Increases can increase? Learn what students think

Sea levels aren’t just rising. They’re rising FASTER.

https://www.cnn.com/2018/02/12/world/sea-level-rise-accelerating/index.html

Yet how do students come to make sense of variation in change? How do “increasing” increases become things for students?

In a March 2018 episode of the Math Ed Podcast, I talked with Sam Otten (@ottensam) about an article I co-authored with Evan McClintock. I share results of the study and offer insights into our research process.

We found that students who discerned variation in increases also reasoned about attributes as being capable of varying and possible to measure.

Students’ willingness to share their thinking is key to our research. Learn how we position students as experts when conducting math interviews.

Our article is available open access:

Johnson, H. L & McClintock, E. (2018). A link between students’ discernment of variation in unidirectional change and their use of quantitative variational reasoning. Educational Studies in Mathematics. 97(3), 299-316. doi: 10.1007/s10649-017-9799-7

I also talked about this article in an earlier blog post:

Give students opportunities to make sense of varying increases

Why is it so hard for students to make sense of rate?

Earlier this year, I searched for some newspaper headlines that dealt with rates. Here are a few that I came across:

  • “Colorado unemployment rate among 10 lowest in the country”
  • “Unintended pregnancy rate in U.S. is high, but falling”
  • “Oil ends sharply higher. Logs 10% weekly gain as output draws focus”

Many of the headlines talked about rates, and not just rates, but varying rates. When I think about these headlines, I wonder how students make sense of varying rates. For example, what might a student think it means for a rate to be affected, for a rate to be low, or for a rate to be high, but falling? Furthermore, what does it mean for something to end “sharply” higher? Are there other kinds of ways to end higher? For example, what might ending “gradually” higher be like?

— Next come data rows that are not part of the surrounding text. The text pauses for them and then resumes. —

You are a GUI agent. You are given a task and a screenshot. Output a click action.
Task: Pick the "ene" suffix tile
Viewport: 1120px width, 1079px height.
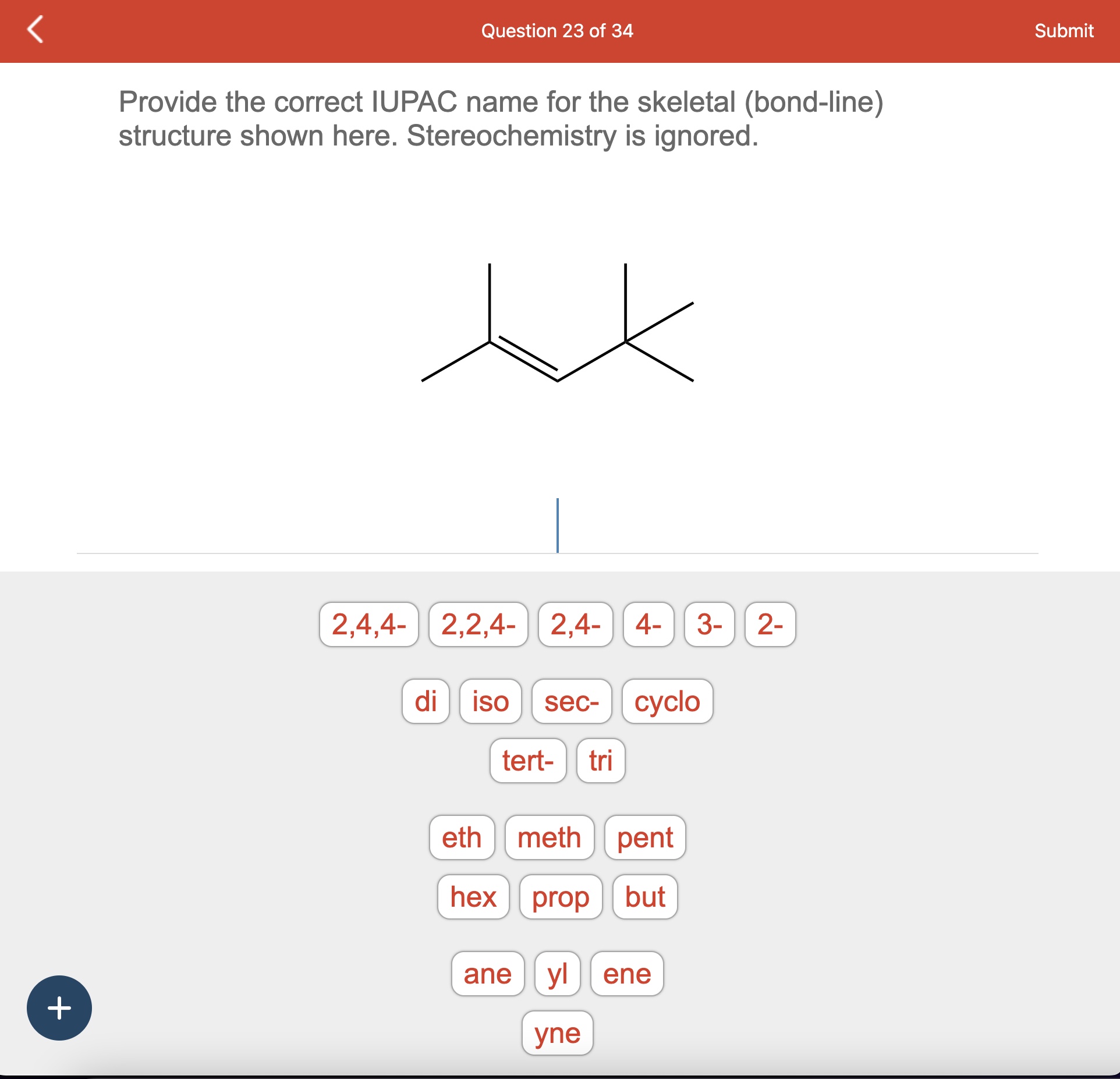(x=625, y=974)
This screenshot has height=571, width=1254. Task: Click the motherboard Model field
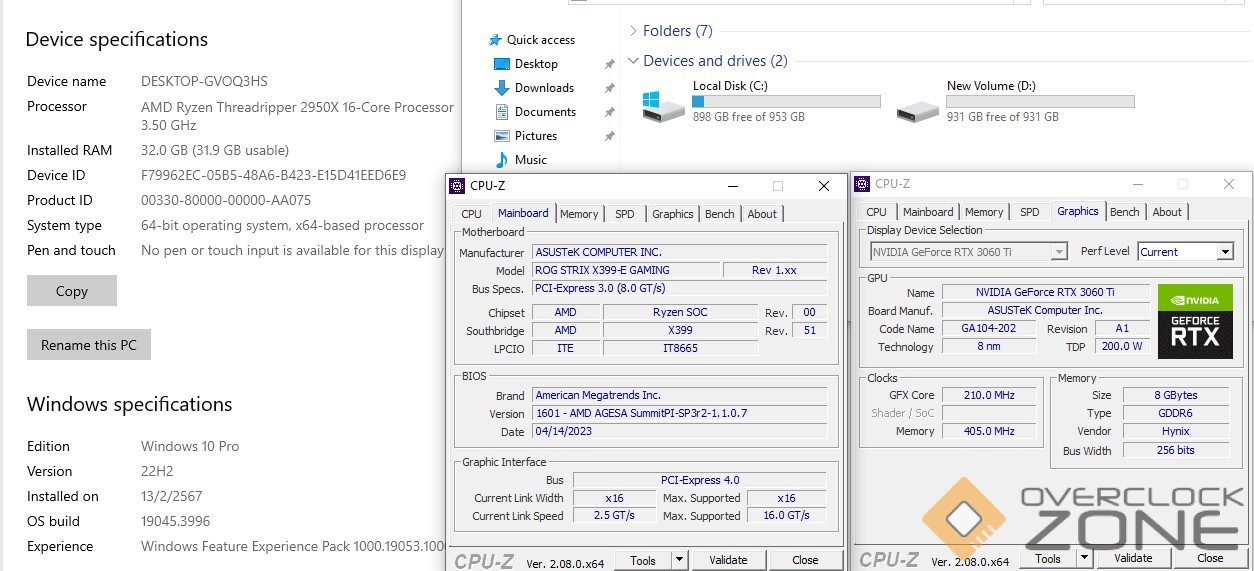click(x=625, y=270)
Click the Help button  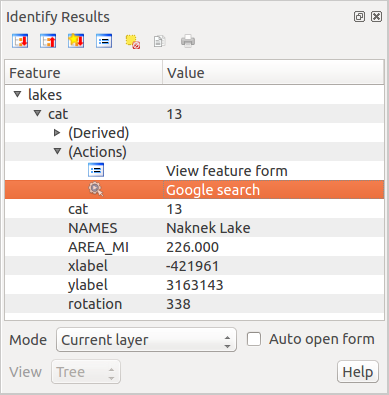pyautogui.click(x=358, y=372)
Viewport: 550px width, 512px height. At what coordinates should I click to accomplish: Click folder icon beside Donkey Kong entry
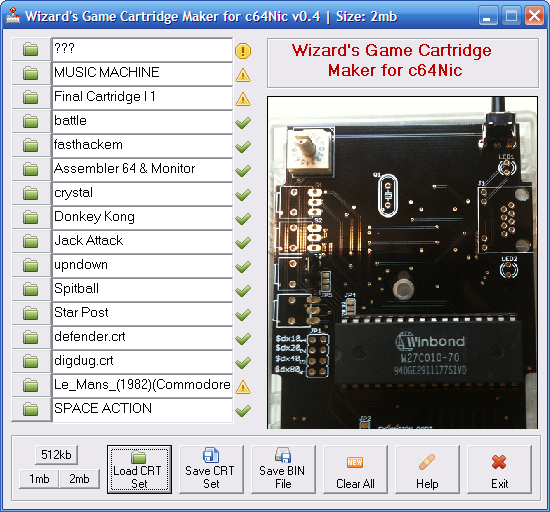click(31, 217)
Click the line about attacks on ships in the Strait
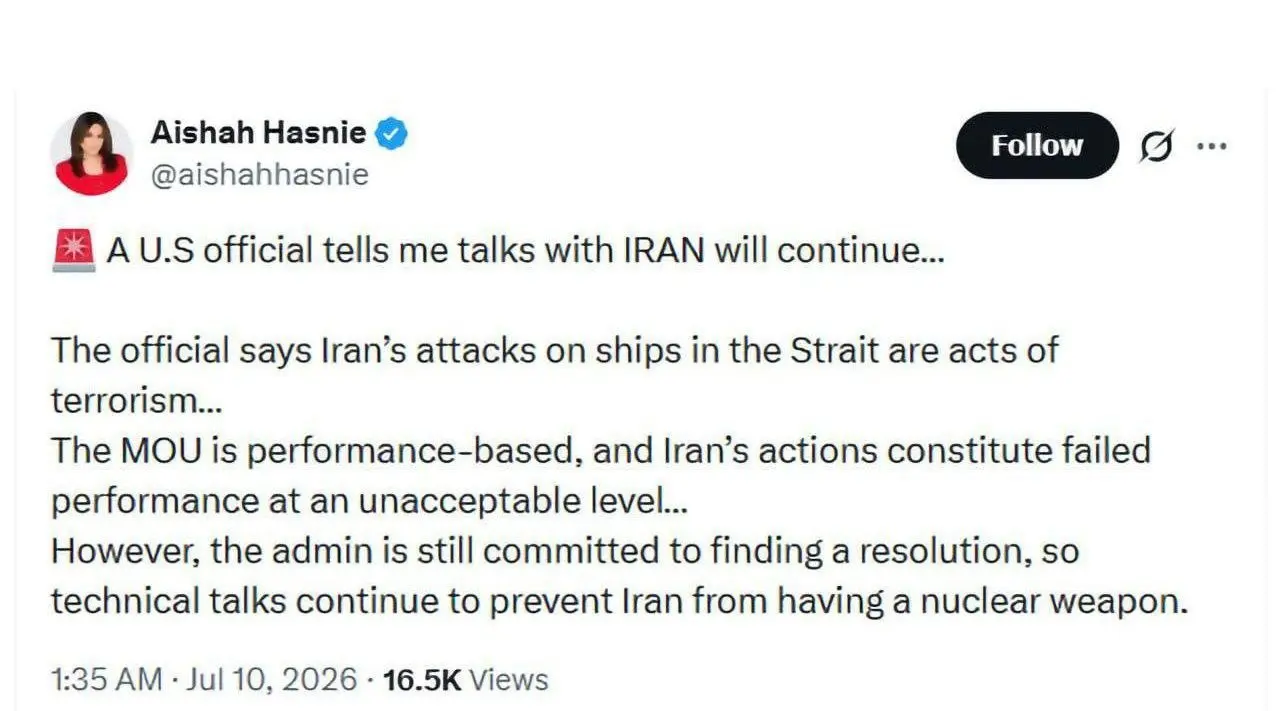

In my research, I investigate how students make sense of change, and more specifically, I study how students make sense of variation in change. Put another way, I want to know how—from a student’s perspective—an “increase” (or “decrease”) can be a thing that can vary. When I interact with students, I work to design learning experiences that can provide them opportunities to investigate different kinds of increases (and decreases).

When it comes to rate, I have found that it matters how students form and interpret relationships between quantities

If we want students to think about rate as something that is capable of varying, we should help students coordinate change in two different quantities, such as the height and volume of liquid in a filling bottle. Specifically, we should provide opportunities for students to think about one quantity as continuing to change while another quantity is changing along with it. For example, students could think about how the height of the liquid in a filling bottle continues to change while the volume of liquid in the filling bottle changes along with it.

I developed a framework that explains how students’ different ways of forming relationships between quantities can impact how they think about rate. I wrote about this framework in a 2015 article published in the journal Mathematical Thinking and Learning. The published version of the article is available here: http://www.tandfonline.com/doi/pdf/10.1080/10986065.2015.981946

Here is the full citation for the article (APA 6th)

Johnson, H. L. (2015). Secondary students’ quantification of ratio and rate: A framework for reasoning about change in covarying quantities. Mathematical Thinking and Learning, 17(1), 64-90.